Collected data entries

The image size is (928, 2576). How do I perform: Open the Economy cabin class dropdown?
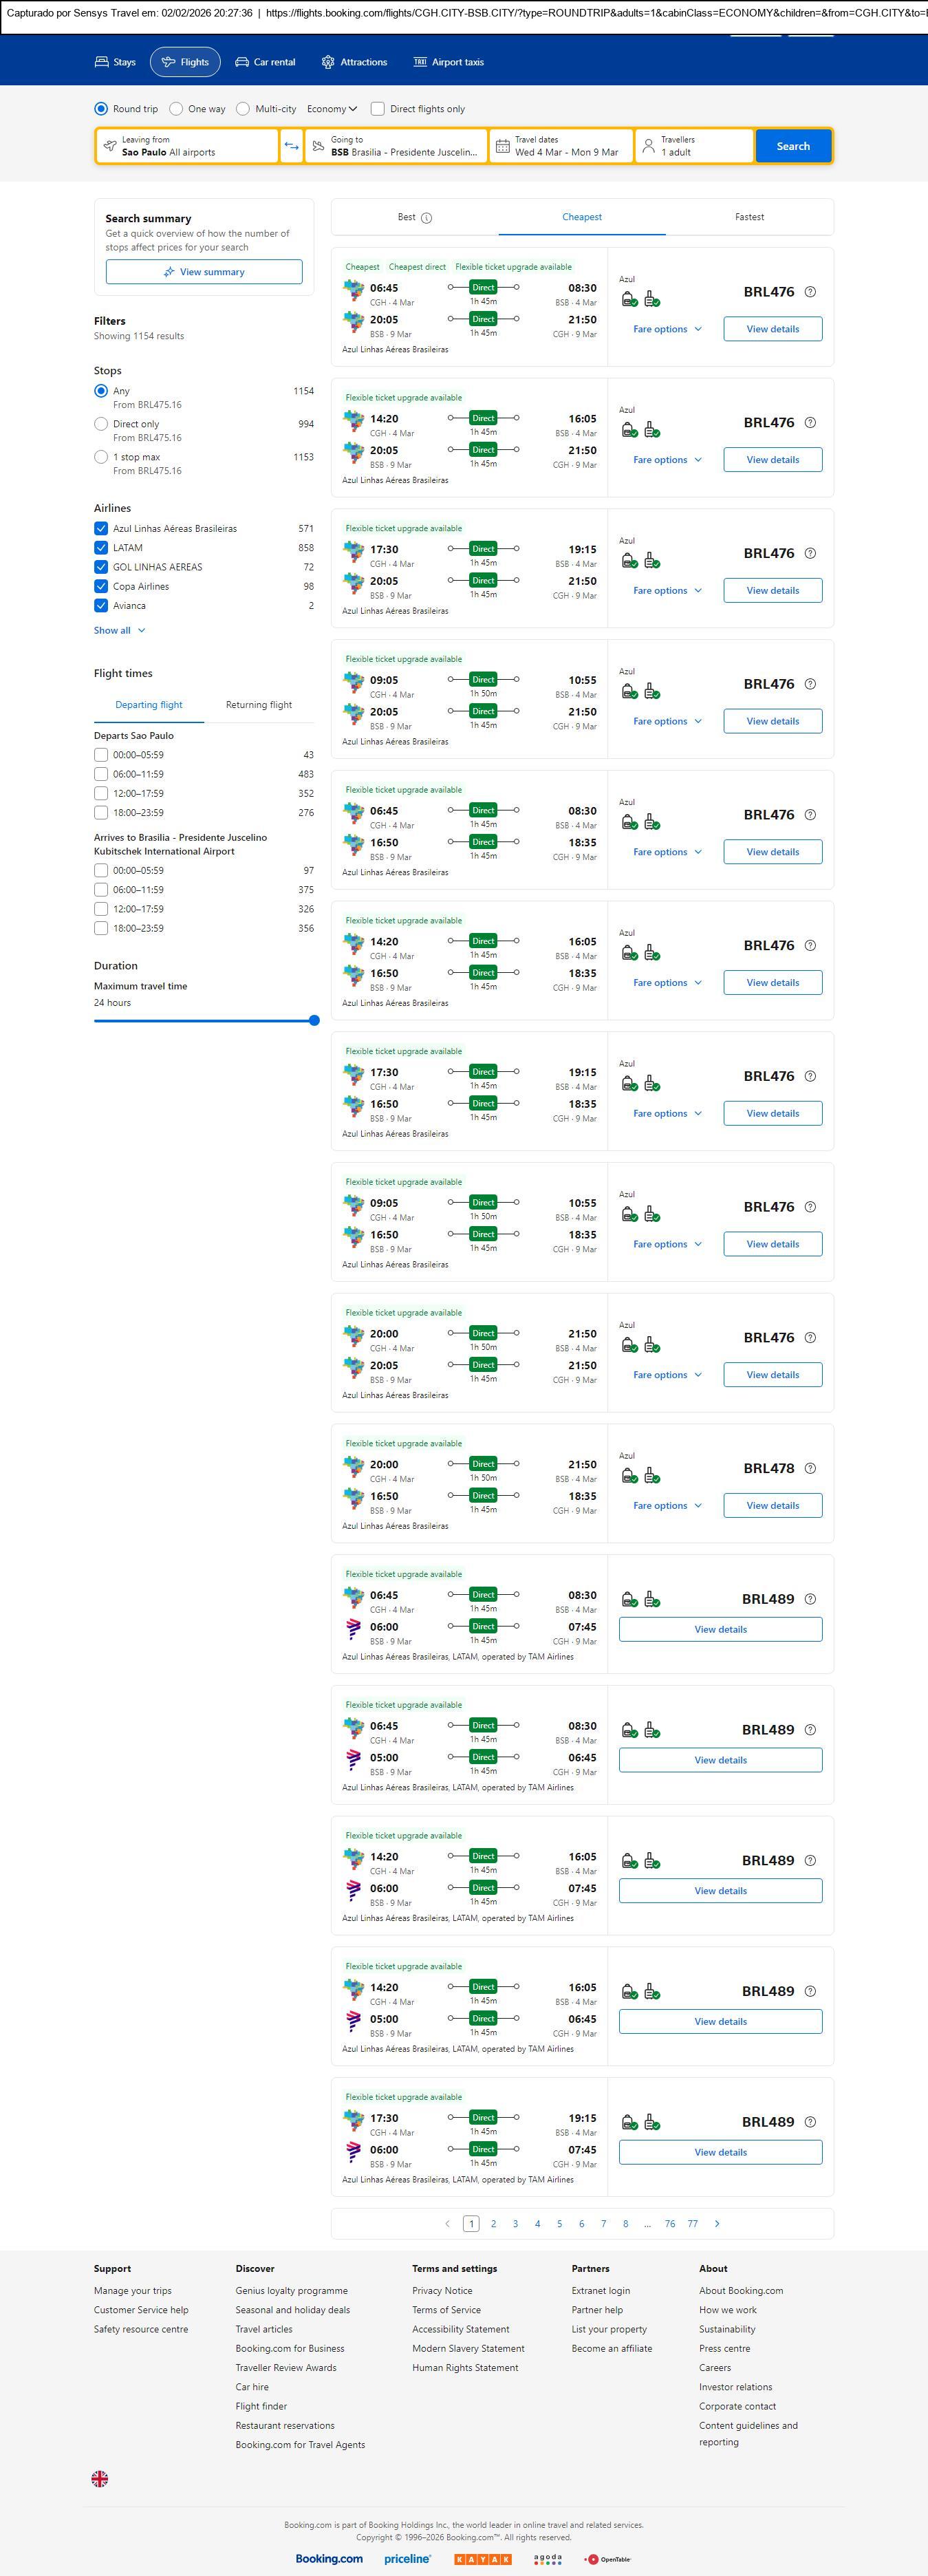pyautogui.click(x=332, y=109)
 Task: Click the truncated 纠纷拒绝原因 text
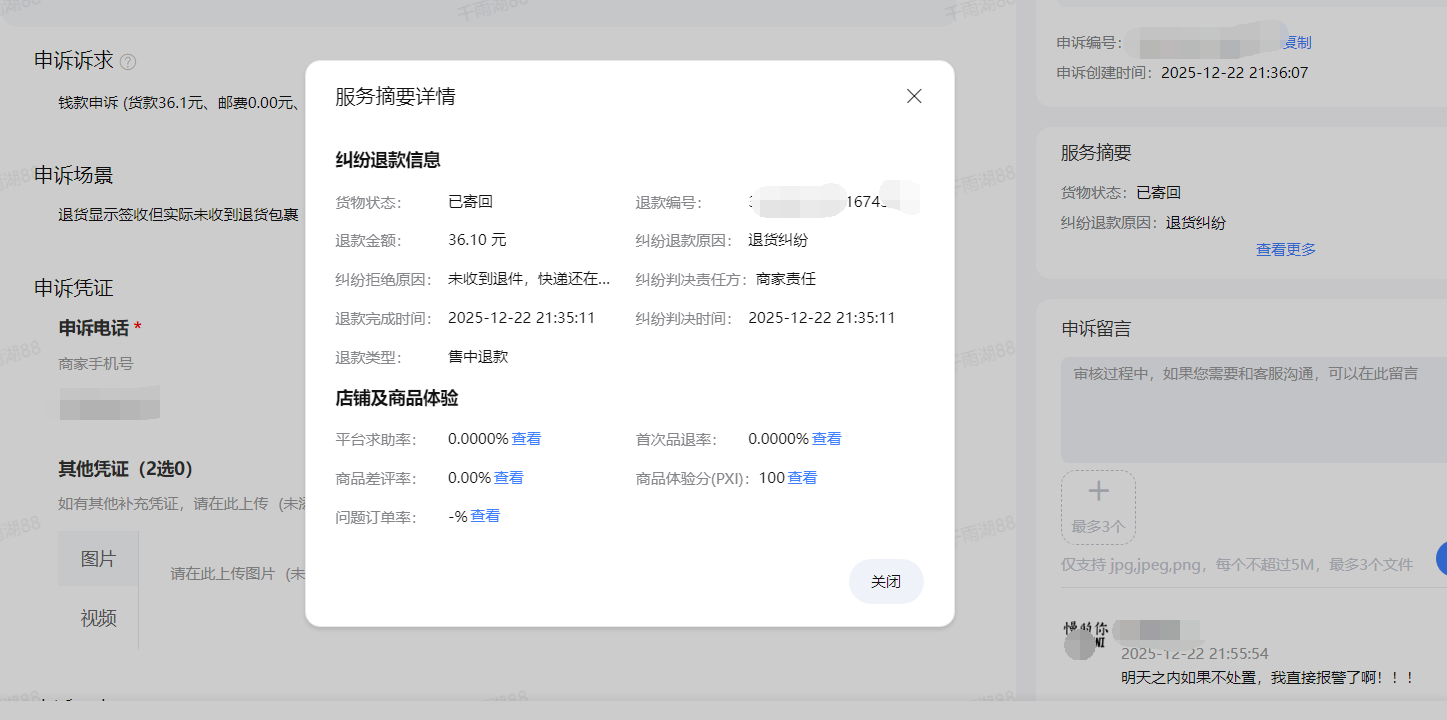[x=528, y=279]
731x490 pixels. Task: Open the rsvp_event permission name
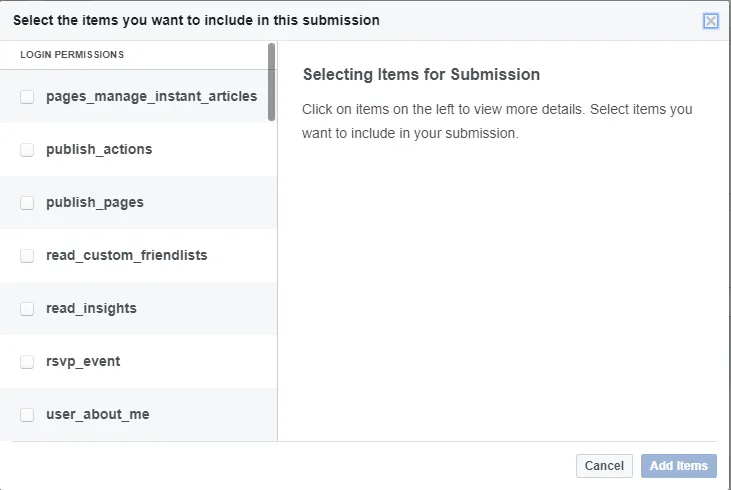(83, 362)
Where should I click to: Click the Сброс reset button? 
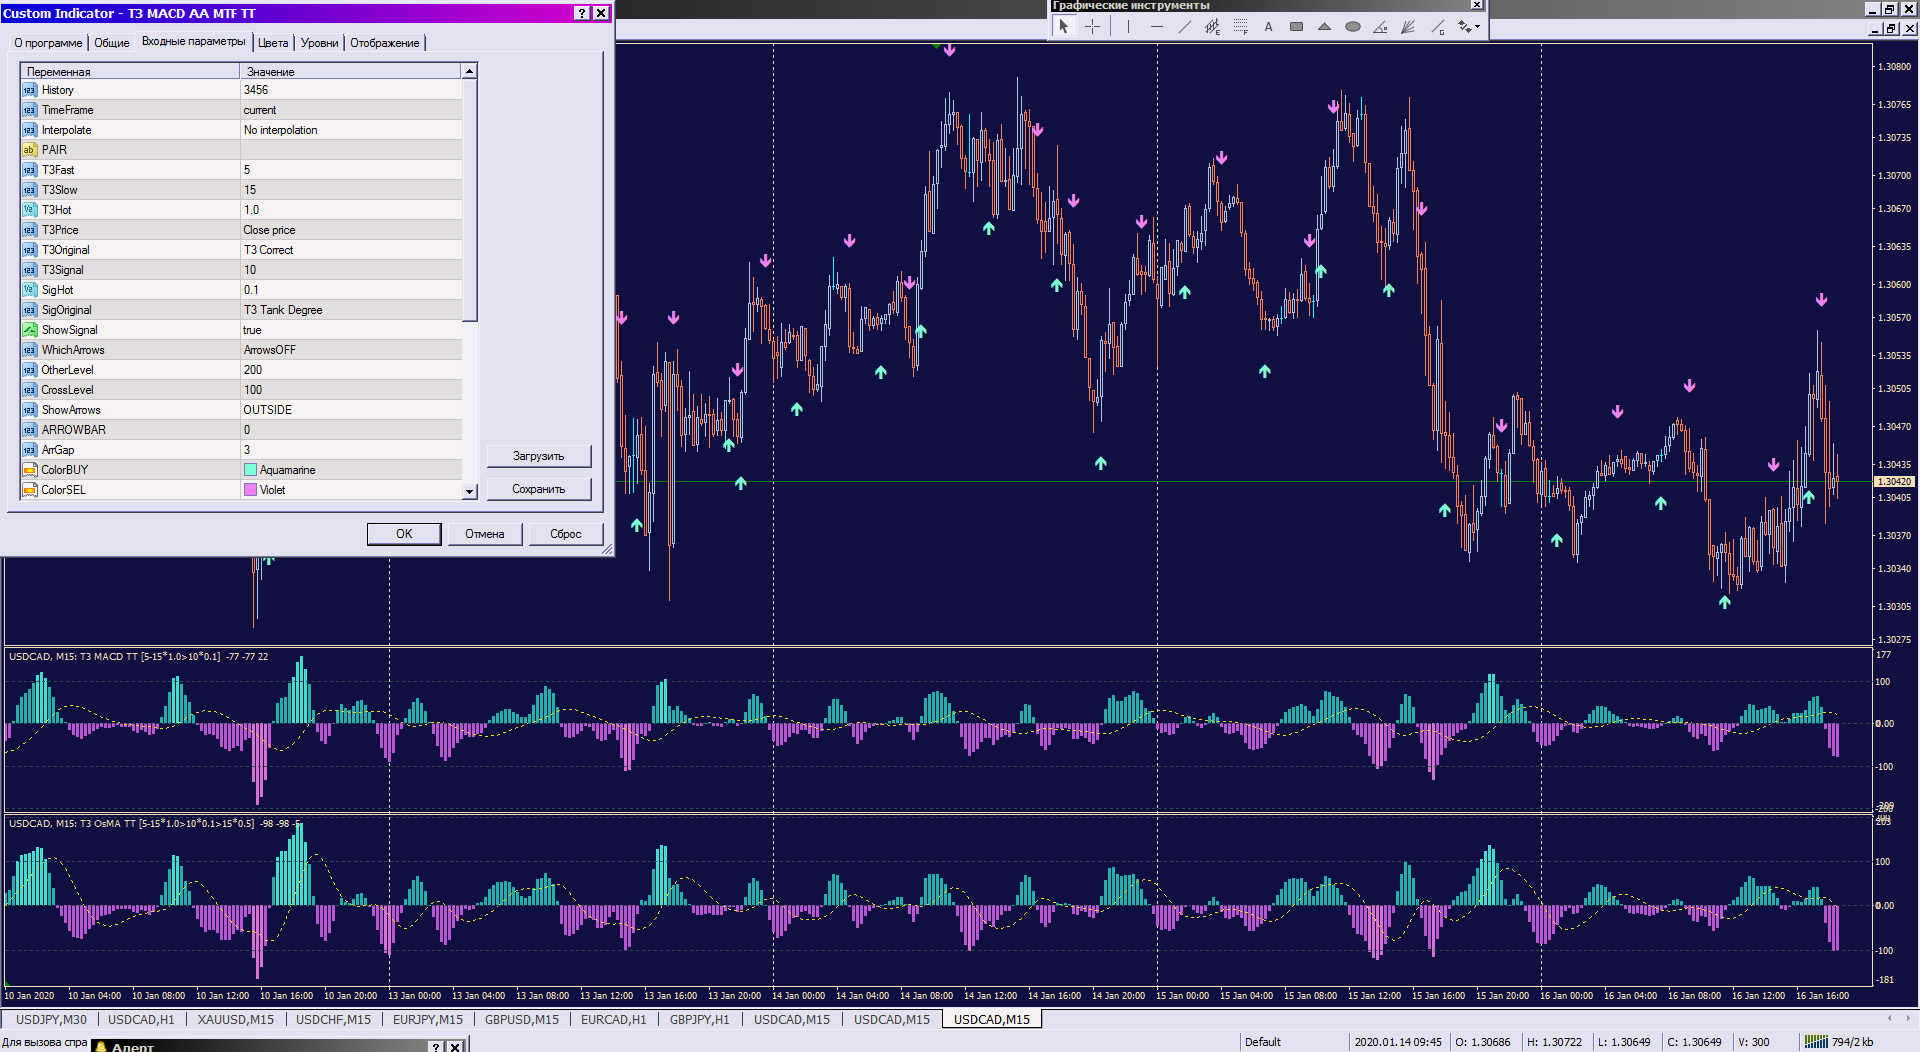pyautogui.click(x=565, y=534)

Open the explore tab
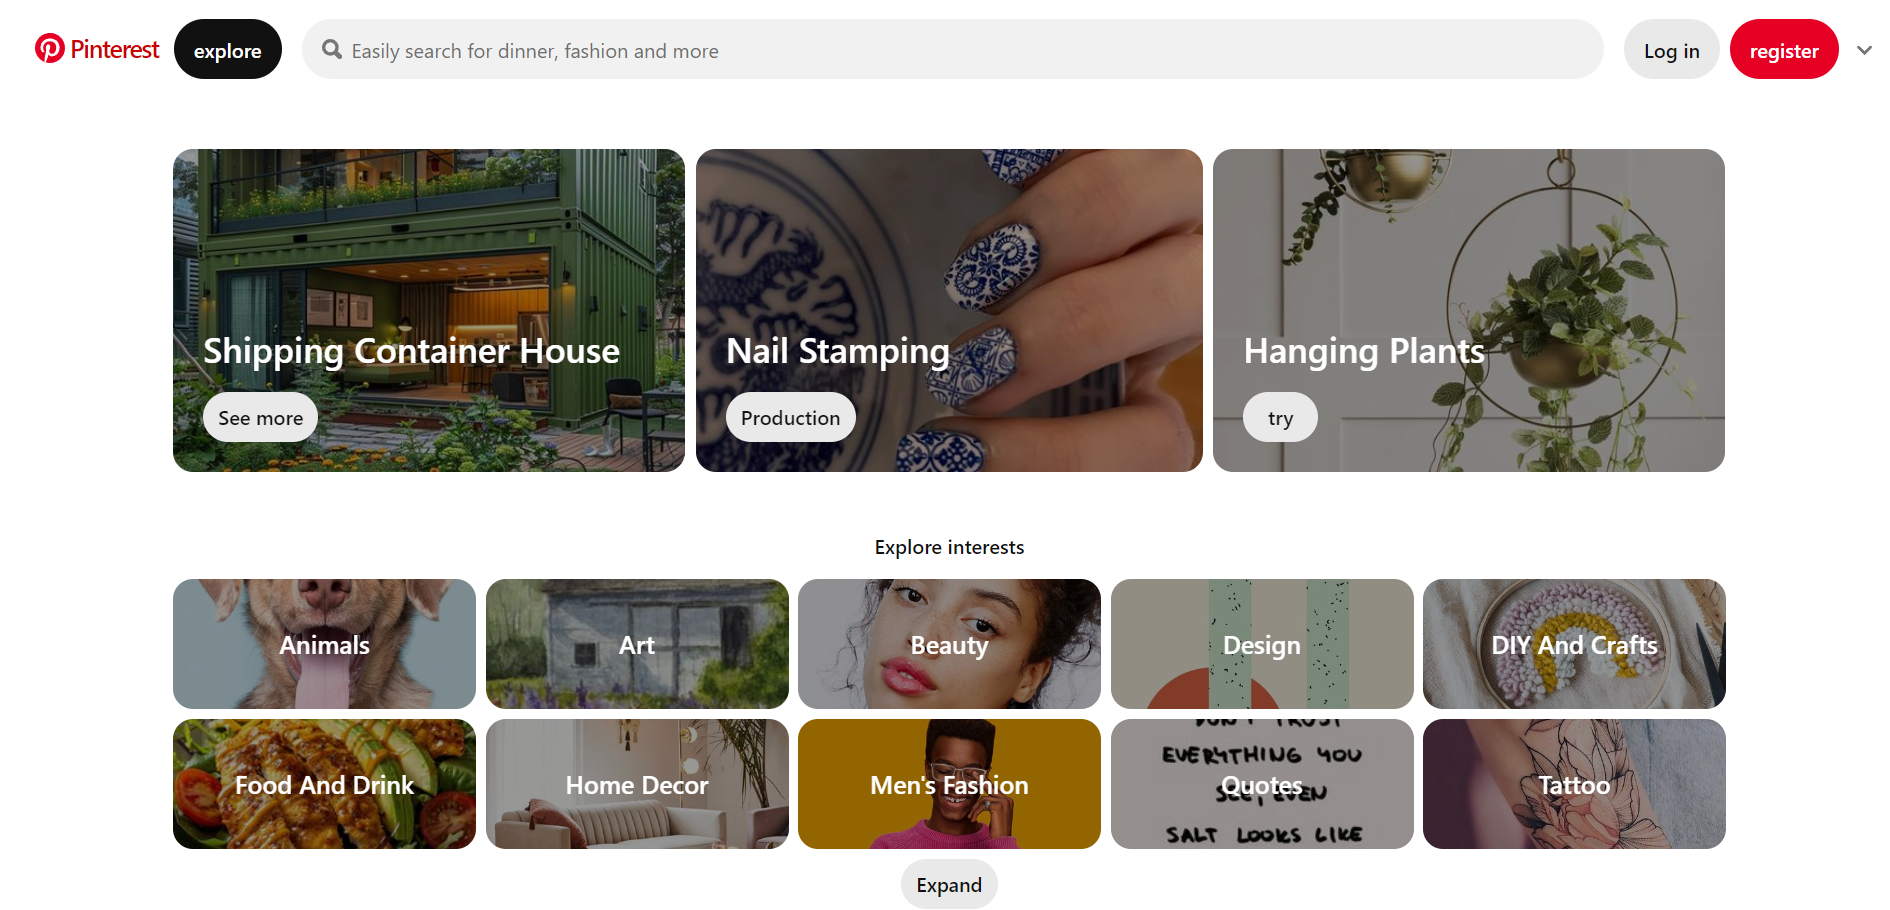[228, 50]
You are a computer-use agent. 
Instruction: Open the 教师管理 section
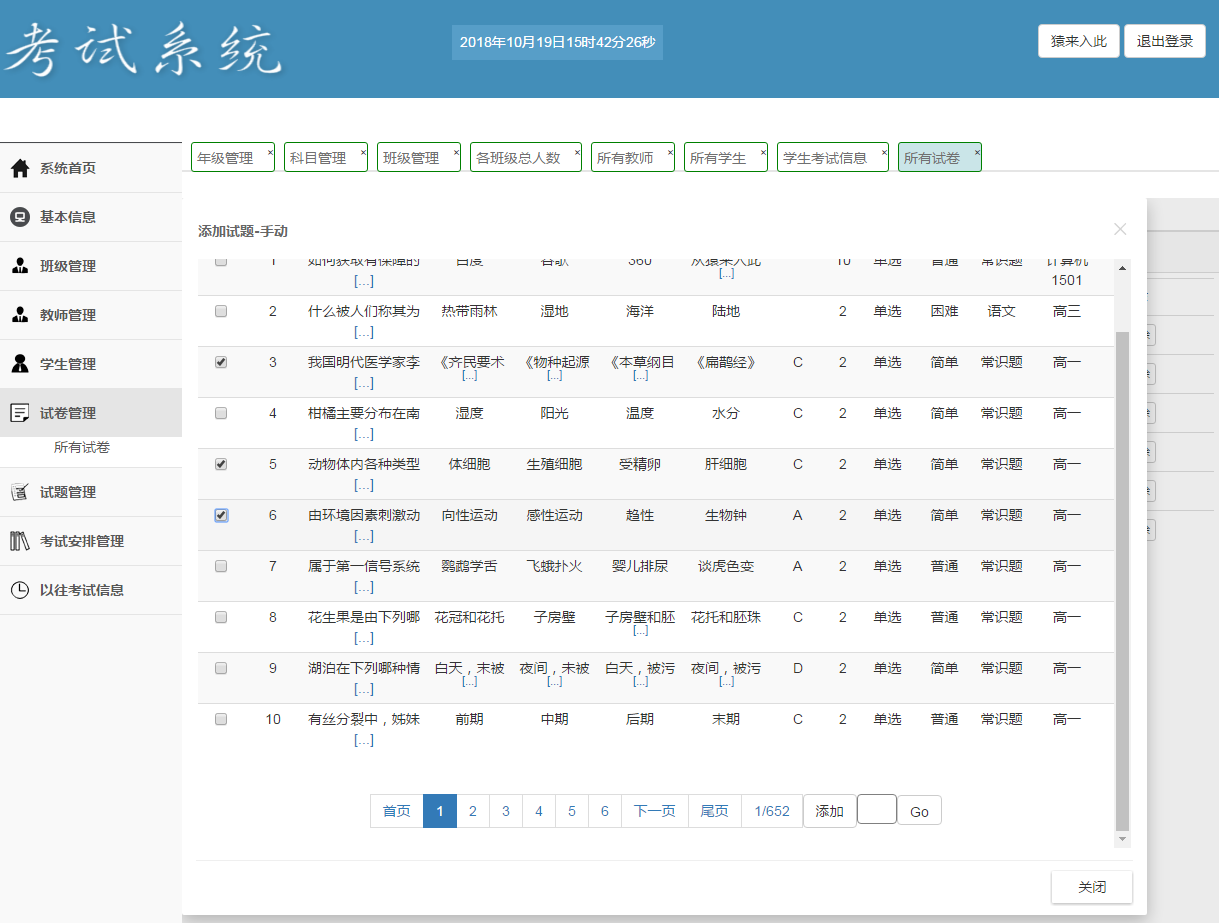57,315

» **YOUR ASSIGNMENT**:
Output the entries above exactly. Drop the pictures.

» **EXERCISE RESPONSE**:
The image size is (928, 2576). How do I perform: Open the Economy cabin class dropdown?
pyautogui.click(x=332, y=109)
 Task: Click the truncated 纠纷拒绝原因 text
[x=528, y=279]
731x490 pixels. Task: Open the rsvp_event permission name
(83, 362)
Where should I click to: Click the Сброс reset button? 
pyautogui.click(x=565, y=534)

Open the explore tab
[228, 50]
You are a computer-use agent. 
Instruction: Open the 教师管理 section
57,315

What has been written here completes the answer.